Les deux acolytes vont rapidement devenir très copains, et vont se lancer dans un projet pharaonique : construire une caisse avec un moteur de tondeuse à gazon, une gueule de mini-villa, en revendant des vieilleries à la casse automobile située à côté du magasin d’antiquités tenu par les très antipathiques parents de Gasoil. Et ils finissent par y parvenir ! Leur but : quitter la capitale en évitant de se faire déranger par la police, et atteindre le Massif Central, où les dames de cantine ont des gros seins. Belle ambition !

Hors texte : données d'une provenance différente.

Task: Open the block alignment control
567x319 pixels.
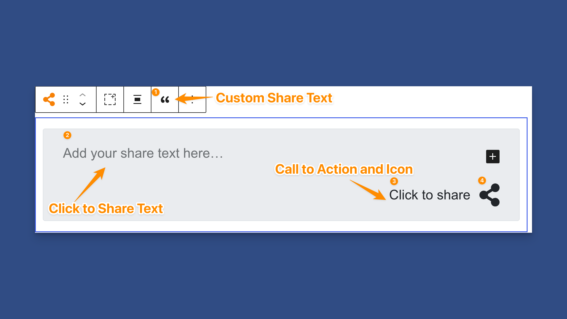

Bouts de ficelles et acteurs au top

Michel Gondry n’a pas besoin de beaucoup d’argent pour faire rêver les cinéphiles. Il base toujours l’intérêt de ses films sur l’histoire. Celle de «Be kind rewind» était complètement dingue, celle de ce «Microbe et Gasoil» est certes un peu moins abracadabrante, mais elle sort du sarcophage les vieux fantasmes des sales gamins avides d’aventures que nous avons tous été ou presque. On vit à travers les yeux de ces deux ados possédés (Ange Dargent et Théophile Baquet, impériaux tous les deux) des aventures qu’on n’a à peine osé imaginer quand on avait leur âge. Et ça, c’est transgénérationnel, ce sont des délires que nos pères, nos grands-pères ont échafaudé à leur époque. Alors prenez-vous à rêver, rappelez-vous du gosse aventurier qui sommeille en chacun de vous, et foncez voir cette petite merveille qui vous prouvera en 1h40 que c’est parfois bien mieux un petit film tout simple et bien écrit qu’un gros blockbuster moisi. Profitez, c’est le même prix.